Plaintiffs argue that the forum selection clause contained in the LLA is unenforceable because it violates California public policy as embodied in the California Franchise Relations Acts ("CFRA"), which provides that "[a] provision in a franchise agreement restricting venue to a forum outside this state is void with respect to any claim arising under or relating to a franchise agreement involving a franchised business operating within this state." Cal. Bus. & Prof. Code § 20040.5. The Ninth Circuit has found that § 20040.5 "expresses a strong public policy of the State of California to protect California franchisees from the expense, inconvenience, and possible prejudice of litigating in a non-California venue. A provision, therefore, that requires a California franchisee to resolve claims related to the franchise agreement in a non-California court directly contravenes this strong public policy and is unenforceable." Jones v. GNC Franchising, Inc. , 211 F.3d 495, 499 (9th Cir. 2000).
Defendant argues that the forum selection clause that it is seeking to enforce is not contained in a "franchise agreement, " but instead in the LLA. The Ninth Circuit has held that "Section 20040.5 applies only to forum selection clauses and only to franchise agreements; it therefore does not apply to any contract.'" Bradley v. Harris Research, Inc. , 275 F.3d 884, 890 (9th Cir. 2001). The threshold issue for determining whether the 12(b)(3) motion should be granted, then, is whether the LLA is a "franchise agreement." The CFRA defines "franchise" as
a contract or agreement, either expressed or implied, whether oral or written, between two or more persons by which:
(a) A franchisee is granted the right to engage in the business of offering, selling or distributing goods or services under a marketing plan or system prescribed in substantial part by a franchisor; and (b) The operation of the franchisee's business pursuant to that plan or system is substantially associated with the franchisor's trademark, service mark, trade name, logotype, advertising, or other commercial symbol designating the franchisor or its affiliate; and (c) The franchisee is required to pay, directly or indirectly, a franchise fee.
Cal.
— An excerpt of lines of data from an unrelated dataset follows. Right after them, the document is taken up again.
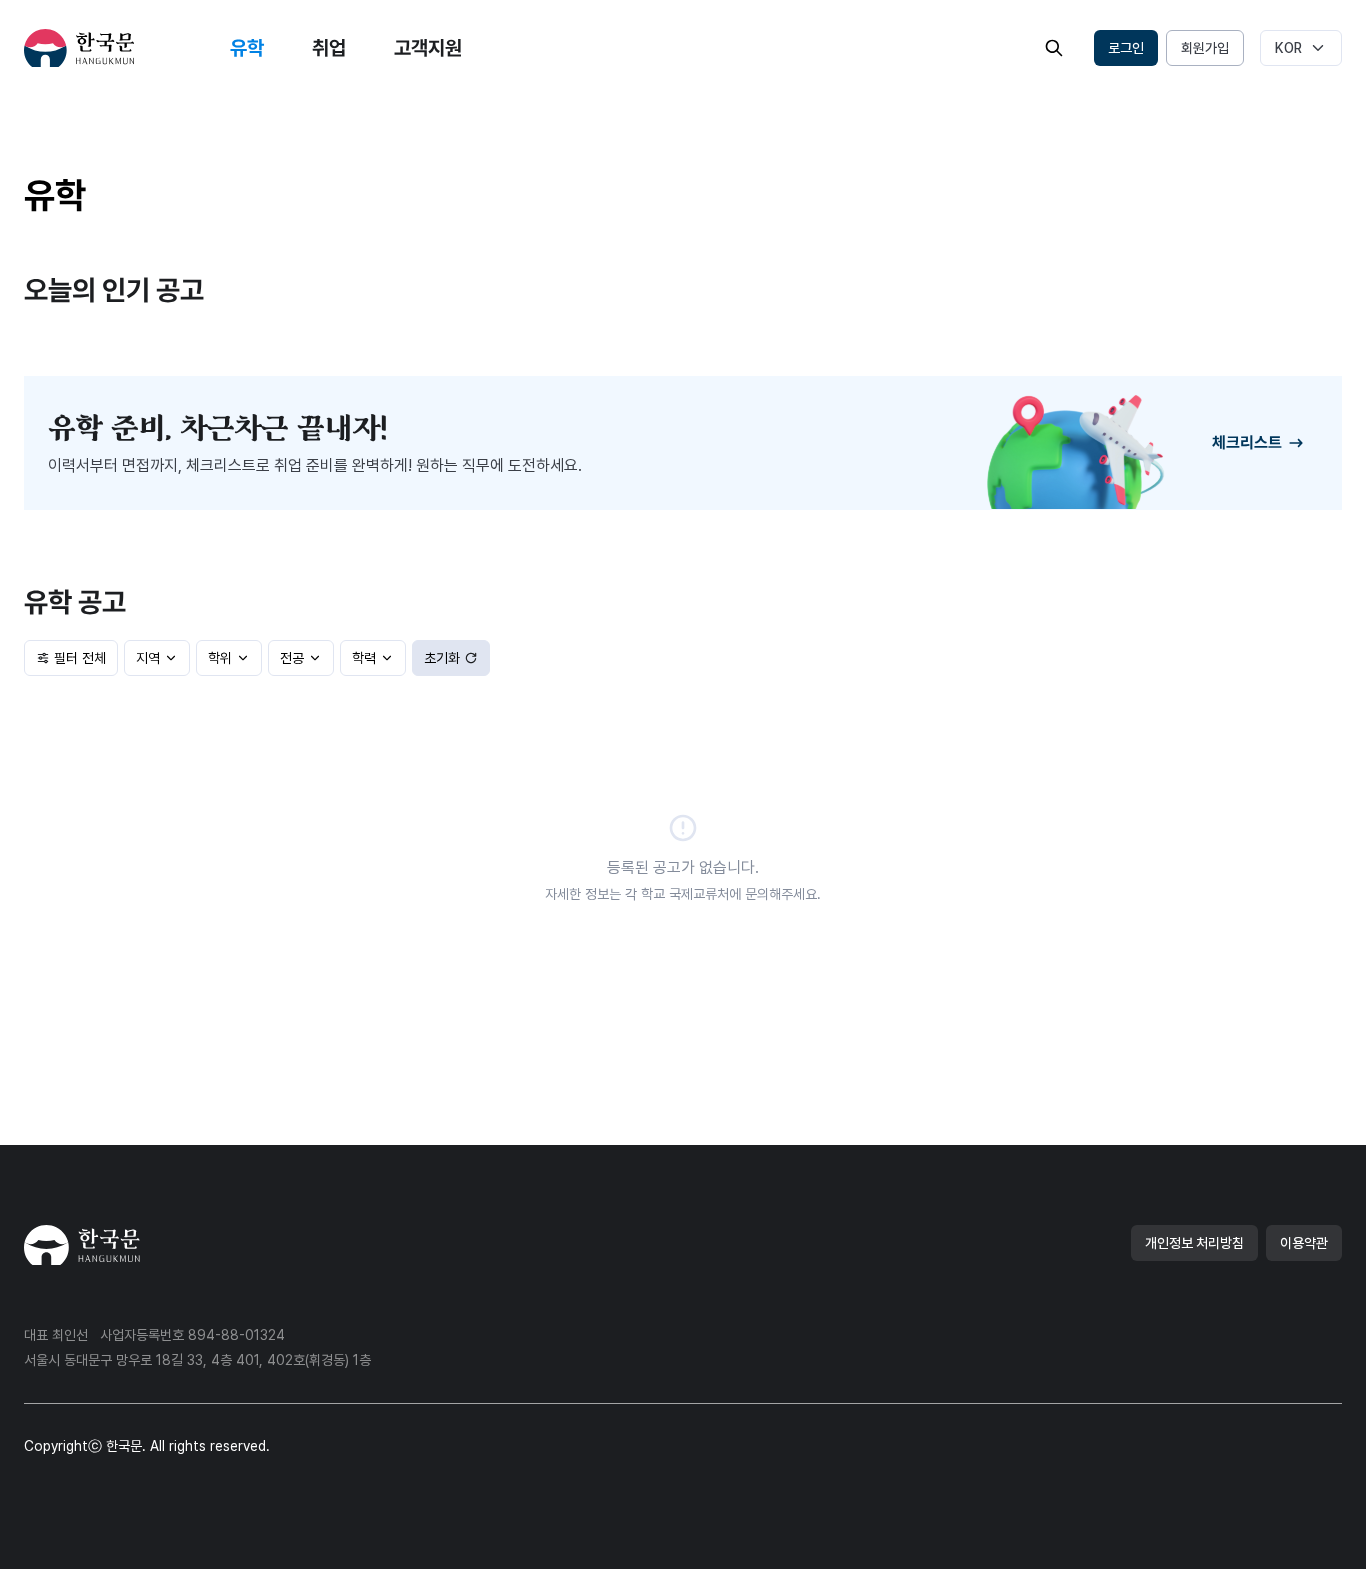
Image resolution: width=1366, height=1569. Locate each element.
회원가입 (1205, 48)
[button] (1054, 48)
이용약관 (1304, 1243)
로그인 (1126, 48)
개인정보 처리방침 (1194, 1243)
Bus. & Prof. Code § 20001.
Plaintiffs entered into the LLA in order to settle prior litigation, in which Defendant alleged that Plaintiffs breached the Franchise Agreements. Plaintiffs specifically agreed to give up their rights under the Franchise Agreements in entering into the LLA. Although the LLA allowed Plaintiffs to continue operating the franchises for a limited period of time, the LLA can best be understood as an agreement terminating Plaintiffs' rights under the Franchise Agreements, rather than "granting" them rights.
In addition, the policy behind the CFRA provision would not be furthered by finding the LLA's forum selection clause unenforceable. The purpose of § 20040.5 is to prevent California franchisees from being unfairly forced to litigate in a forum outside of California under a "take it or leave it" franchise agreement. See Basalite Concrete Prod., LLC v. Keystone Retaining Wall Sys., 2011 WL 999198, at *4 (E.D. Cal. 2011). Here, Plaintiffs were not required to enter into the LLA. They could have asserted their rights under the CFRA when the first lawsuit was filed in January 2013 and sought to have that action transferred to California or dismissed under the public policy exception. Instead, Plaintiffs chose to settle that lawsuit and, in so doing, chose to give up their rights under the Franchise Agreements in exchange for the opportunity to attempt to sell their franchises as going concerns. Therefore, this Court finds that the LLA does not constitute a "franchise agreement" under the CFRA; as a result, the public policy exception to enforcement of the forum selection clause does not apply.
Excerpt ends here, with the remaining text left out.